People ask how we spend our days on Agonda Beach. We wake up, make a cup of tea, then usually sit on the veranda and read for a while. Then we have coffee with breakfast—oranges, toast, yogurt (called curd), occasionally scrambled eggs with cheese.
Frequently, Pat goes out for a run or a swim before breakfast. I think I've done that twice. I do some stretching on the veranda. After breakfast, we watch the river flow by at the end of the garden in front of the house. It's easy to become a bird-watcher just by sitting on the porch. No need for binoculars. White egrets, often attended by cormorants, wade along the banks of the river. Kingfishers flit by, hawks and eagles circle and plunge, crows steal everything that isn't nailed down, and even then I noticed a couple of them trying to pry some rattan reeds out of the chairs. During the day, hundreds of bats hang upside down from the large tree two plots down the river.
We do errands every day. We take our cheap market dresses to be altered by a tailor up the road. We buy yogurt, eggs, bananas, oranges, vegetables, candles. Pat has a large plastic tub with all kinds of spices, which we use to try our cooking course recipes: Cinnamon bark, fresh coriander, coriander seeds, mustard seed, turmeric, cardamom, cardamom powder, star anise, asafetida (I still don’t know what that is). We’ve made dal a couple of times, and a great spinach paneer.
As we wander about doing our errands, we visit the people we know in the village. Pat was here for two months before I arrived and was already Queen Bee of the Beach. I think we’ve had every person we’ve ever met here over for lunch, drinks or dinner in the past month, or patronized their restaurant or shop. She has her favorite greengrocer, grocery kiosk, tchotchke stall, and knows where to get olive oil, pasta and feta cheese. We know the German Bakery has the best breakfast and bread in town, and we’ve found the best Ayurveda massage place. We even went to the dentist. We’re going to have to move here eventually.

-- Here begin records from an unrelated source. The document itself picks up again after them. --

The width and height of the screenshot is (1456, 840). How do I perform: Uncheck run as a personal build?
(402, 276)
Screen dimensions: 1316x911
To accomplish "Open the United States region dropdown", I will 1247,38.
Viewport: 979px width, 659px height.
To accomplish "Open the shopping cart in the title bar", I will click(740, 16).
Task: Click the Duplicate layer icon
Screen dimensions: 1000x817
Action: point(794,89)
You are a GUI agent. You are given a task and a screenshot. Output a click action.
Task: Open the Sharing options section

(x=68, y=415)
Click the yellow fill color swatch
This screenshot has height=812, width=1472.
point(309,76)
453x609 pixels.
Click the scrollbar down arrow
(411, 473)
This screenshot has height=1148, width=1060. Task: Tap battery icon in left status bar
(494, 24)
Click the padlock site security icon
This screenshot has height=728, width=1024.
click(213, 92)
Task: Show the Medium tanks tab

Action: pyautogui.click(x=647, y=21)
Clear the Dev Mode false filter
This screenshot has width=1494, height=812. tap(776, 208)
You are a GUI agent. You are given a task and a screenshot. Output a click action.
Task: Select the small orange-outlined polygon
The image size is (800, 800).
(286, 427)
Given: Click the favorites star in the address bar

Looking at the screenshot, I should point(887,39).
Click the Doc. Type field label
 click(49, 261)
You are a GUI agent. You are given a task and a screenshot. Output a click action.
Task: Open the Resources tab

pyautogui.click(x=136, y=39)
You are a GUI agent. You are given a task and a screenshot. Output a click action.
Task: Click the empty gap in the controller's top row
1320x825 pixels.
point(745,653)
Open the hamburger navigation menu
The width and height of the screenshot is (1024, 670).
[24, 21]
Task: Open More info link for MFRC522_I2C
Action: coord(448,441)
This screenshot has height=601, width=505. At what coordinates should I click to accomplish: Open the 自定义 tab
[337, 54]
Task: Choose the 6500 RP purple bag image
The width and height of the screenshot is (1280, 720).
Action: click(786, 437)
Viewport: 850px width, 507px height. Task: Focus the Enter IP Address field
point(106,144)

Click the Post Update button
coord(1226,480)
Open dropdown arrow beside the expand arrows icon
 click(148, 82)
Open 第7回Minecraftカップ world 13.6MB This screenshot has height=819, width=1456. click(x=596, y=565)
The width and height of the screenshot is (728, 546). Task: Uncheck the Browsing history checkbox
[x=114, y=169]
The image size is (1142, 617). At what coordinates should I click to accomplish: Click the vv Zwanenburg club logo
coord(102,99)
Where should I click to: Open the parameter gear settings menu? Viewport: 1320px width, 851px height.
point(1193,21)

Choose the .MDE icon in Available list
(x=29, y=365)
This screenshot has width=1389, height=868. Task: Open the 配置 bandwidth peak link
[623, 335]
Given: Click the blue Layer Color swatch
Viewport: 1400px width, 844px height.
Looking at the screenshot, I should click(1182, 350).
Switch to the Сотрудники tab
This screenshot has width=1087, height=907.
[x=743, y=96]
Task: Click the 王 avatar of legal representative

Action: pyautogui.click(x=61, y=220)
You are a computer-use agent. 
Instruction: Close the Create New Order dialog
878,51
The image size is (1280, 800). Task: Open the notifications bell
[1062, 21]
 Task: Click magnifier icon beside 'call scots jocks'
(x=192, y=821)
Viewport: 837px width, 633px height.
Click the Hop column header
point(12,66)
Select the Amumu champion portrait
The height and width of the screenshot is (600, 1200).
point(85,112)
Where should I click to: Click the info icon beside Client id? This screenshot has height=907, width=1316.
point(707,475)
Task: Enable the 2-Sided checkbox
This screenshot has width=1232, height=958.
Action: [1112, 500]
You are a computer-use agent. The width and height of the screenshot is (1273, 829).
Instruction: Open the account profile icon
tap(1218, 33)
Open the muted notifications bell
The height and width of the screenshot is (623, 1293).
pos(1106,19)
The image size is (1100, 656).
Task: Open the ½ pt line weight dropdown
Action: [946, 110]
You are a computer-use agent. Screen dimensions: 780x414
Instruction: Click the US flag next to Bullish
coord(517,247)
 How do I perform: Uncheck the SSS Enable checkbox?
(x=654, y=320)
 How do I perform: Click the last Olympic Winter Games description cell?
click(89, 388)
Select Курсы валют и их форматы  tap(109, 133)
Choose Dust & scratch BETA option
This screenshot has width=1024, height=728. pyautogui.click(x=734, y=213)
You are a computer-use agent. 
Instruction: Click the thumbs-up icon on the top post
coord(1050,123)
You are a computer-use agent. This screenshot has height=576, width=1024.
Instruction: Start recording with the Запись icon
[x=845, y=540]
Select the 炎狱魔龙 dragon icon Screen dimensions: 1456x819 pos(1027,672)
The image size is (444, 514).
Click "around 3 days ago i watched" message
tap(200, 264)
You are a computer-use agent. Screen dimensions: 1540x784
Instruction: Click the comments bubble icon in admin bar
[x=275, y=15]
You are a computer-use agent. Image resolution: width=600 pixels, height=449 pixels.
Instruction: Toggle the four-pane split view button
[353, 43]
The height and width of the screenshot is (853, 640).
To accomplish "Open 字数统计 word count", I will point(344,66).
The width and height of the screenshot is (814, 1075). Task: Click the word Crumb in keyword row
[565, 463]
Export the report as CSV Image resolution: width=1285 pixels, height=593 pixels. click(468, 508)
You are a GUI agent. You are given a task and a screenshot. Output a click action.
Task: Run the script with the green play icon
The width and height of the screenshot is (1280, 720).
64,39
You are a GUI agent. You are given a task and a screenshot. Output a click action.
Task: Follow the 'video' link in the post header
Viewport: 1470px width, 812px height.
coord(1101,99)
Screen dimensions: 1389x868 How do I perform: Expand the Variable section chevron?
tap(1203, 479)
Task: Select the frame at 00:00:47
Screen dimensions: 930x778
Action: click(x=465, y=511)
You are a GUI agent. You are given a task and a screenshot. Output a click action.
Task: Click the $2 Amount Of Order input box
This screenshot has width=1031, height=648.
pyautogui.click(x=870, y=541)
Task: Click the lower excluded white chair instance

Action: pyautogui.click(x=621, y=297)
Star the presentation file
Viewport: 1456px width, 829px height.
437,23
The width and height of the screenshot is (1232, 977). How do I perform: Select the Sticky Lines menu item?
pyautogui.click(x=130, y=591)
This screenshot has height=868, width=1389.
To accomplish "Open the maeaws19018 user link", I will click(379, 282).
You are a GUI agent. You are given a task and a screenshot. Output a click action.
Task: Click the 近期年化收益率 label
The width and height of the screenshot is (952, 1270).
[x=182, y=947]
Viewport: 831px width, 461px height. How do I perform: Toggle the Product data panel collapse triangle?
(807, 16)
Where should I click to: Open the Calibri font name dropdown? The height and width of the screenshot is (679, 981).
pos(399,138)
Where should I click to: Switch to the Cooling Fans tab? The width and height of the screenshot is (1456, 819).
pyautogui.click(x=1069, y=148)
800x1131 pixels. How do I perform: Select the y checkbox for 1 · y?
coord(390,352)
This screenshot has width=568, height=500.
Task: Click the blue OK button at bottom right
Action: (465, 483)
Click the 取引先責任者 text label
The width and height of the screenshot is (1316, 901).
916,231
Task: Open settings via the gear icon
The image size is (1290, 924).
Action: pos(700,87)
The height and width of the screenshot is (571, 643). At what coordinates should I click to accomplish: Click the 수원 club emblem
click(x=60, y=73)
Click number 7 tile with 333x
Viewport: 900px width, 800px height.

There’s housework, of course. Today we defrosted the fridge, using the meat cleaver and an ice pick. The stalactites were interfering with the drawer under the freezer where we store beer. There was so much ice caked inside the freezer that we couldn’t fit the ice cube trays inside anymore. So now the freezer is ice-free but water keeps pooling on the floor beside the fridge. It’s as if it’s bleeding after the trauma of the defrost.
Even though we do a few things here, we’re pretty lazy too. For example, last Friday was really hot and still, and we missed the breeze from the river, so we lounged around all day in our Indian nightwear, feeling like Tennessee Williams characters—cats on a hot tile roof.
We watched the animals from the shade of the porch. Our shy mongoose couple flashed back and forth across the bottom of the garden, intent on who-knows-what tasks. The pig next door grunted and snuffled unseen, and the cows kept trying to get at the plants down by the river. The monkeys swung by in mid-afternoon, eating all the bananas on the ground next door.
We walked up the beach to yoga at 4 PM, still wearing our pajamas and feeling right in style. Then we came home, took showers and put on clean nightgowns. Mr. Mongoose suddenly appeared again, boldly sauntering by only two feet from the porch steps. Next he’ll be stopping by with the missus for gin and tonics at sunset!
On our way home from yoga, we had been handed little cards advertising live music at 7:30 by a fellow who'd branded himself Bob Marley’s Cousin (Piano and Vocals). We wavered—what to do? Could be great, could be terrible. The main consideration was that we’d have to get dressed if we went out, though we agreed to draw the line at contacts and eye makeup. After some desultory discussion, we decided to stay home and split a beer and finish our books. I immediately started to worry that we were missing a titanic event that everyone would be talking about the next day. Where was our spirit of adventure, our joie de vivre? Are we really this old?
But then I got distracted by Pat’s candle obsession—she is determined to find the wicks that vanish when a votive candle is burned to liquid and then returns to wax. So we started excavating candles with a fork.
And, as it turned out, we heard the next day that our neighbors had eaten dinner last night at the café next door to the musical event. They said it had sounded like Bob Marley’s cousin (Piano and Vocals) was killing a cat.